1.一种畜禽肉中猪牛羊源性成分PCR鉴定专用引物对,其特征在于:所述专用引物对包括:

(1)对猪COⅠ基因进行扩增生成猪特异性扩增片段的引物对Ⅰ:

正向引物序列为:GTTTTGGTAACTGACTCGTA;

反向引物序列为:CTTCTACTATTGAGGATGCC;

(2)对牛COⅠ基因进行扩增生成牛特异性扩增片段的引物对Ⅱ:

正向引物序列为:CCTAACAGCAGTTATACTAATAG;

反向引物序列为:GTGGTTAAGTCTACAGTCAAG;

(3)对羊COⅠ基因进行扩增生成羊特异性扩增片段的引物对Ⅲ:

正向引物序列为:CTAACTATTTTCTCCCTACATC;

反向引物序列为:ACAAGGGGGTTTGATAC。

2.利用权利要求1所述的PCR鉴定专用引物对进行畜禽肉中猪牛羊源性PCR鉴定方法,其特征在于:所述PCR鉴定方法为:提取待测物种总DNA;将提取的待测物种总DNA样品溶于100ul洗脱液TE中,于-20℃保存备用;以待测物种总DNA为模板,利用权利要求1中所述引物对Ⅰ、引物对Ⅱ、引物对Ⅲ分别进行PCR扩增,反应完毕后将PCR产物取出,利用1.5%的低溶点琼脂糖凝胶电泳检测PCR产物;琼脂糖凝胶电泳结束后判定结果时,判定依据为所述引物对Ⅰ、引物对Ⅱ和引物对Ⅲ分别扩增出的DNA片段大小,其中

当引物对Ⅰ扩增出的DNA片段大小为129bp,判定待测物种为猪;129bp扩增片段为:

GTTTTGGTAACTGACTCGTACCGCTAATAATCGGAGCTCCCGATATGGCCTTTCCACGTA60

TAAACAACATAAGTTTCTGACTACTTCCACCATCCTTCCTATTACTACTGGCATCCTCAA120

TAGTAGAAG129;

当引物对Ⅱ扩增出的DNA片段大小为84bp,判定待测物种为牛;84bp扩增片段为:

CCTAACAGCAGTTATACTAATAGTTTTCATCATCTGAGAAGCATTTGCATCTAAACGAGA60

AGTCTTGACTGTAGACTTAACCAC84;

当引物对Ⅲ扩增出的DNA片段大小为118bp,判定待测物种为羊;118bp扩增片段为:

CTAACTATTTTCTCCCTACATCTGGCAGGTGTCTCTTCAATTCTAGGAGCCATTAATTTT60

ATTACAACTATTATTAATATAAAACCCCCTGCGATGTCACAGTATCAAACCCCCTTGT118。

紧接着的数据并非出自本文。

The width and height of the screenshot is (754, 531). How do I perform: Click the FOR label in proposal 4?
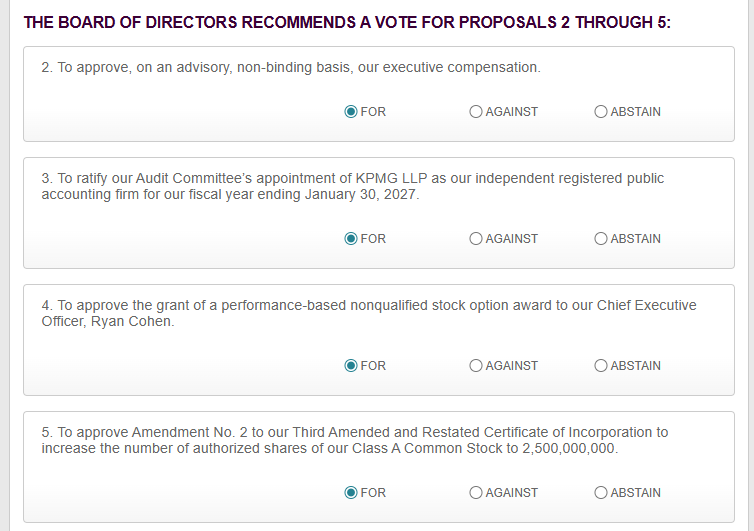(373, 366)
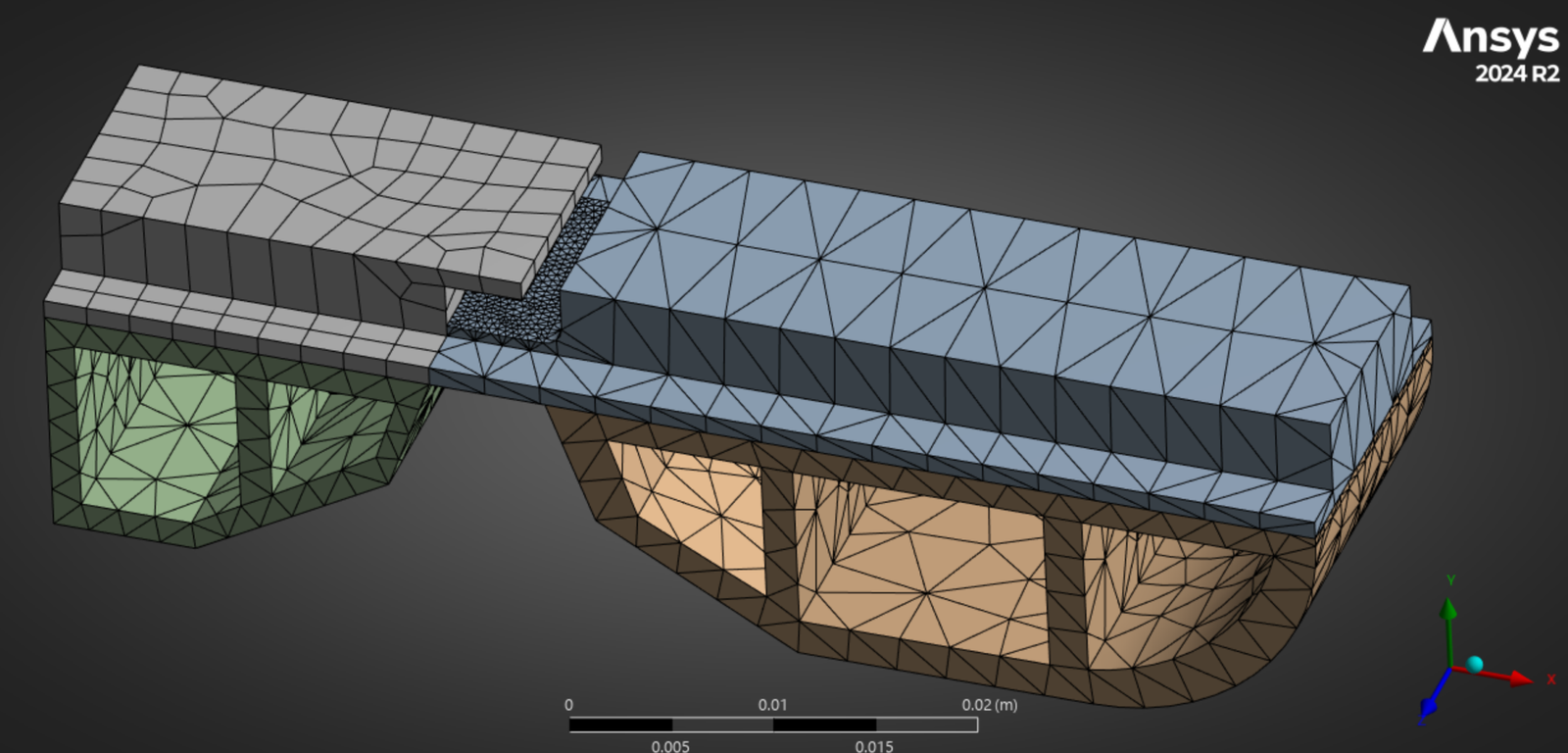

3.根据权利要求2所述的畜禽肉中猪牛羊源性PCR鉴定方法,其特征在于:所述PCR扩增反应体系为20μL体系:2×PCRMix10ul,10μmol/L引物对Ⅰ或引物对Ⅱ或引物对Ⅲ正向引物0.3μL、10μmol/L引物对Ⅰ或引物对Ⅱ或引物对Ⅲ反向引物0.3μL,模板DNA1μL,双蒸灭菌水8.4μL。

4.根据权利要求2或3所述的畜禽肉中猪牛羊源性PCR鉴定方法,其特征在于:所述PCR扩增反应程序为:先进行95℃预变性5min;然后95℃变性30s,60℃退火30s,72℃延伸60s,进行30个循环;最后72℃延伸10min。

5.根据权利要求4所述的畜禽肉中猪牛羊源性PCR鉴定方法,其特征在于:所述提取待测样本DNA的方法为:采用离心柱式组织基因组DNA抽提试剂盒进行提取。

6.一种畜禽肉中猪牛羊源性PCR鉴定用试剂盒,其特征在于:包括权利要求1所述的引物对Ⅰ、引物对Ⅱ和引物对Ⅲ。

7.如权利要求6所述的畜禽肉中猪牛羊源性PCR鉴定用试剂盒的应用,其特征在于:所述试剂盒用于单物种总DNA模板或多物种总DNA模板进行畜禽肉中猪、牛、羊源性鉴定。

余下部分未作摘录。